## Exercise requirements
In the article on Medicare's ACCESS initiative, rewrite the passage that begins at "The areas ACCESS" and stops after "is settled yet.", replacing "primary care" with "family medicine".

## Excerpt to read
"""

What happens when an AI agent calls a Medicare patient to check on medication adherence, coordinates a housing referral, or flags a missed appointment to their care team? Until recently, the answer was: no payment mechanism exists for any of that. Medicare's billing structure was built around physician visits - face-to-face encounters, procedures, diagnoses. Work that happens between visits largely falls outside what the program pays for.
The Centers for Medicare and Medicaid Services changed that with a new initiative called ACCESS (Achieving Chronic Care Excellence through Support and Services). For the first time, it creates a reimbursement pathway for AI-assisted chronic care work outside the clinical visit: patient monitoring, follow-up calls, care coordination, and social needs referrals like housing. TechCrunch reports that most of the tech industry hasn't noticed yet.
This matters for a specific reason: in healthcare, payment determines deployment. Most clinical AI tools built in the last several years were designed around existing billing codes. Without a payment code, even a proven tool rarely reaches patients at any meaningful volume. ACCESS creates the financial infrastructure that makes AI-assisted chronic care coordination viable as a business, not just a research project.
The areas ACCESS covers - medication adherence, between-visit monitoring, care transitions, social needs coordination - are tasks that AI agents handle reasonably well. They're structured, repeatable, and high-volume work where consistency matters more than nuance. They're also exactly what human care coordinators are too stretched to do consistently given current staffing levels in primary care.
The open questions are practical ones. CMS has a history of creating payment models that pay too little to actually change clinical behavior. What the reimbursement rates look like for ACCESS, what documentation and compliance requirements developers will face, and which healthcare AI companies move first to seek reimbursement - none of that is settled yet.
The structural shift is real regardless. Healthcare AI has been operating in a reimbursement vacuum for years, generating lots of pilots and papers with limited deployment. ACCESS gives developers a concrete reason to build agents designed for chronic care coordination, and gives practices a financial reason to deploy them.

"""

## Given data
"""

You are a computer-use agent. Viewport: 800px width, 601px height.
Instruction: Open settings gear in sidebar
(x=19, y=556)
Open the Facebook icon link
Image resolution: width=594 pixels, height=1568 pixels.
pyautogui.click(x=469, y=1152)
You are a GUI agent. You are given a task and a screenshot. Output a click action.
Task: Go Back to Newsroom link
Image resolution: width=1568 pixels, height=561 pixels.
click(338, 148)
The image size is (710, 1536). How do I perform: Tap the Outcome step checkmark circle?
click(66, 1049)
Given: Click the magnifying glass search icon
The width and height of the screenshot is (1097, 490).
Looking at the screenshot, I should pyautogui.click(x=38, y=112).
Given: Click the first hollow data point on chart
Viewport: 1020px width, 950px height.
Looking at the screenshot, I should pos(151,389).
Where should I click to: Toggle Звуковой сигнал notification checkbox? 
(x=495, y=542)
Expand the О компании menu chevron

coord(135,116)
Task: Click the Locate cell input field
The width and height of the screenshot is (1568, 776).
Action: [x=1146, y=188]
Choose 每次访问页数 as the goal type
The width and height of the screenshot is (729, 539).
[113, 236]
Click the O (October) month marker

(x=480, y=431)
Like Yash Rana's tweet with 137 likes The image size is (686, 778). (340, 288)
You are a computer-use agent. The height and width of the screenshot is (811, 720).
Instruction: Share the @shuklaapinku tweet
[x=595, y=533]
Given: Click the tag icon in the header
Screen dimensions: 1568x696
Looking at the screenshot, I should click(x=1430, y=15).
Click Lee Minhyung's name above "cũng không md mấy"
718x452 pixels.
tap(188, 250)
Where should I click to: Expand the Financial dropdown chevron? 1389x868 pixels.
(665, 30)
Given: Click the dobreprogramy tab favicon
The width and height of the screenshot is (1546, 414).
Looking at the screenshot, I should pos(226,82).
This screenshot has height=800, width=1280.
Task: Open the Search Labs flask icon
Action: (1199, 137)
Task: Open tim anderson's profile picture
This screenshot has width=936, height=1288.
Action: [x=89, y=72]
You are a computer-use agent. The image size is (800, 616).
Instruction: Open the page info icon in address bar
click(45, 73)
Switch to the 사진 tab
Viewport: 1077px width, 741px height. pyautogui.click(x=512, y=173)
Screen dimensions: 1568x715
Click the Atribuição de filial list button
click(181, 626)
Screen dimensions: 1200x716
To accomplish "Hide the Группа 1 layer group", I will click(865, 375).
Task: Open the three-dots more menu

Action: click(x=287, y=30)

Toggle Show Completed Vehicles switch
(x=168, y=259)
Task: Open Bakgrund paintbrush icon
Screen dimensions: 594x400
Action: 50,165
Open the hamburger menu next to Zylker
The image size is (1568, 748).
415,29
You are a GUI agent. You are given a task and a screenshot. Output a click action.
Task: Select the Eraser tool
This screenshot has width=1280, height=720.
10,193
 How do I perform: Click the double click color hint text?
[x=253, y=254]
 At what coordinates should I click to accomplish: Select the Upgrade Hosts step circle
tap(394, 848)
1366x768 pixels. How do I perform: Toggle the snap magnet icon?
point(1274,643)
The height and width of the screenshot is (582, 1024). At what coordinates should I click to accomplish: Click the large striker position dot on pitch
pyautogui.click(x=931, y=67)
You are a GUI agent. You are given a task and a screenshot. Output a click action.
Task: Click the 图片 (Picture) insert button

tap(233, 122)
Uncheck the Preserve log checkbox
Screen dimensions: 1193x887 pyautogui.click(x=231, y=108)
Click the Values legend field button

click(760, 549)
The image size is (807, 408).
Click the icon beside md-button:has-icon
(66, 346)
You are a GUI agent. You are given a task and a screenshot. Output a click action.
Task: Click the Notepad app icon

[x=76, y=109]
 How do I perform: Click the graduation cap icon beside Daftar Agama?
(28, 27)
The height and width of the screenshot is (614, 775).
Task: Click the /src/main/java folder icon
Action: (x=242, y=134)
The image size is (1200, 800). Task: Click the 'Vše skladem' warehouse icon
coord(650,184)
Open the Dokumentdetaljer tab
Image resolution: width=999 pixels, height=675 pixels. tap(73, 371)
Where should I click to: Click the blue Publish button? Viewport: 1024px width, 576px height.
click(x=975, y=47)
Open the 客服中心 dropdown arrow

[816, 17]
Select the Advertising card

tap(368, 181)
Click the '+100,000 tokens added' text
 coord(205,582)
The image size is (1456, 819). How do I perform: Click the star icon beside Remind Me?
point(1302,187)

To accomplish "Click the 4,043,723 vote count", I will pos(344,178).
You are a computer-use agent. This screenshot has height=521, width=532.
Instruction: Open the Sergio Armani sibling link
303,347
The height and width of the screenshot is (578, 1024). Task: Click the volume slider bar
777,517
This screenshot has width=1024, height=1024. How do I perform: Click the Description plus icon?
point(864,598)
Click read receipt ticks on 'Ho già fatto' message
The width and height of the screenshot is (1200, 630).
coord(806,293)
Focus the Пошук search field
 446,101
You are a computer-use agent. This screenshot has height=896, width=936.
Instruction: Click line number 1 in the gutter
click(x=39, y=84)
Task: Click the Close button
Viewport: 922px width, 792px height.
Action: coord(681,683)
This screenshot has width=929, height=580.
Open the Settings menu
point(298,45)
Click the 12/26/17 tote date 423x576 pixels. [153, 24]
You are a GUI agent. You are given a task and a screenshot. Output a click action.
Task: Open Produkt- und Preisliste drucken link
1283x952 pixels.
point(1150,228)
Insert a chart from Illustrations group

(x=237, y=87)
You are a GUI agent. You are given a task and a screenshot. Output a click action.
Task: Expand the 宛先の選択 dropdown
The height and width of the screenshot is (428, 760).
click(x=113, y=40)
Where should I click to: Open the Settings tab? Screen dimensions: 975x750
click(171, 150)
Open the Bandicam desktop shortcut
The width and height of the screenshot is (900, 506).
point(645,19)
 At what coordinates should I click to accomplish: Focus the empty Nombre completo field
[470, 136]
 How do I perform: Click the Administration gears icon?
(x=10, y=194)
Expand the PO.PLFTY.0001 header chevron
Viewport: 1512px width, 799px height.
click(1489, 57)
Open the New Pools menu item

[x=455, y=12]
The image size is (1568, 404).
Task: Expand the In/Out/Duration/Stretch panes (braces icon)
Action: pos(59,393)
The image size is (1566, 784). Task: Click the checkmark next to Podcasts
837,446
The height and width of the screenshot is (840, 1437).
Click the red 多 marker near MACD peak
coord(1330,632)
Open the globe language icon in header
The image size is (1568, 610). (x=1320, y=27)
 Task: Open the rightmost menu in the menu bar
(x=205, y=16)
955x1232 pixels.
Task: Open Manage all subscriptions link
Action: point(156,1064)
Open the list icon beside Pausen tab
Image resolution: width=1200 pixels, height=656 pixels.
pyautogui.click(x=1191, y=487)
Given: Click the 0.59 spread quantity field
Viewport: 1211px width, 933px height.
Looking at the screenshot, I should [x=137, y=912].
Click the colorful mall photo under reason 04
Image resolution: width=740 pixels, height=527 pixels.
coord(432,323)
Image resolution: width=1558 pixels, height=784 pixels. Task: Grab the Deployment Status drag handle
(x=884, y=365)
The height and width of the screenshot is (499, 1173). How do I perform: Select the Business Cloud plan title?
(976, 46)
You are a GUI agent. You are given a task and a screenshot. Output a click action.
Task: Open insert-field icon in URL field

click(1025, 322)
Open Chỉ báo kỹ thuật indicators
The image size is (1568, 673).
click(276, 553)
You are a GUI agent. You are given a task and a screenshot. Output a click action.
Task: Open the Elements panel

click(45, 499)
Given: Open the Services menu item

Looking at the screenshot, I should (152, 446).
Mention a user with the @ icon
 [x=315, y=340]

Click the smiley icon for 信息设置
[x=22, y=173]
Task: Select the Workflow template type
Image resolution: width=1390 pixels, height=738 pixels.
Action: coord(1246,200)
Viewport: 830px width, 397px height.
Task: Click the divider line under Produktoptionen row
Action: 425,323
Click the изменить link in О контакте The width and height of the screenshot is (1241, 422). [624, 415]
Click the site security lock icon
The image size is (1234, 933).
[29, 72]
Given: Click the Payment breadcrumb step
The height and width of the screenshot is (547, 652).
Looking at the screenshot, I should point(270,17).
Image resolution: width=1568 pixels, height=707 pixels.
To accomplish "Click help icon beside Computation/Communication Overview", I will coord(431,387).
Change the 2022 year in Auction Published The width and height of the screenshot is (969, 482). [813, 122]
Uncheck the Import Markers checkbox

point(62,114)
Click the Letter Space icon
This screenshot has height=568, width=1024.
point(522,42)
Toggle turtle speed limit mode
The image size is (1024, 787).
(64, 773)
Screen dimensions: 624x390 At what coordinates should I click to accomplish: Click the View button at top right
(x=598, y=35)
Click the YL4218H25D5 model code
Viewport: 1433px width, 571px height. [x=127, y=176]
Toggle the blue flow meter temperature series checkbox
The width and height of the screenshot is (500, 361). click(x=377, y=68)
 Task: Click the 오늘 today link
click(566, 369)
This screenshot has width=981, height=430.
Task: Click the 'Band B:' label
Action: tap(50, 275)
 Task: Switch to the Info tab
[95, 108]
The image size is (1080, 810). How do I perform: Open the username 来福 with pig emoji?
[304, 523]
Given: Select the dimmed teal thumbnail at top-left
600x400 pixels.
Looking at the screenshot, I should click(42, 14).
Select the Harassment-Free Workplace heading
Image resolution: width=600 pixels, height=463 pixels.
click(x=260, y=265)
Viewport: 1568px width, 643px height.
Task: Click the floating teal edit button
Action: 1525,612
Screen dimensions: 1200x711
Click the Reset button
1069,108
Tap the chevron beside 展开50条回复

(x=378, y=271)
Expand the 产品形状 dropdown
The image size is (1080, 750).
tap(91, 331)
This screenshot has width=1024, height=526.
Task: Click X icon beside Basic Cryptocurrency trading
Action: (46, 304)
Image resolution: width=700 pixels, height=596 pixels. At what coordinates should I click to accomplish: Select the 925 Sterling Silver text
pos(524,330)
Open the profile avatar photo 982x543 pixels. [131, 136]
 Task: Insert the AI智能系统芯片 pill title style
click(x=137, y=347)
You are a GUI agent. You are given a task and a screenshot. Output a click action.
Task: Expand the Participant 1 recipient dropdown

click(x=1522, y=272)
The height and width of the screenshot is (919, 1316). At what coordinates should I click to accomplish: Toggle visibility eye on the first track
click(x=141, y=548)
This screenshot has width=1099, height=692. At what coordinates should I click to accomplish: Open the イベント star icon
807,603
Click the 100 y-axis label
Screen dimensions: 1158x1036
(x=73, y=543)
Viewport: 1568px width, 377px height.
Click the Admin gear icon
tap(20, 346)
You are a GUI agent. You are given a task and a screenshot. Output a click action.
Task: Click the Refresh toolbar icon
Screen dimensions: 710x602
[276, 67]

"""

## Reply
The areas ACCESS covers - medication adherence, between-visit monitoring, care transitions, social needs coordination - are tasks that AI agents handle reasonably well. They're structured, repeatable, and high-volume work where consistency matters more than nuance. They're also exactly what human care coordinators are too stretched to do consistently given current staffing levels in family medicine.
The open questions are practical ones. CMS has a history of creating payment models that pay too little to actually change clinical behavior. What the reimbursement rates look like for ACCESS, what documentation and compliance requirements developers will face, and which healthcare AI companies move first to seek reimbursement - none of that is settled yet.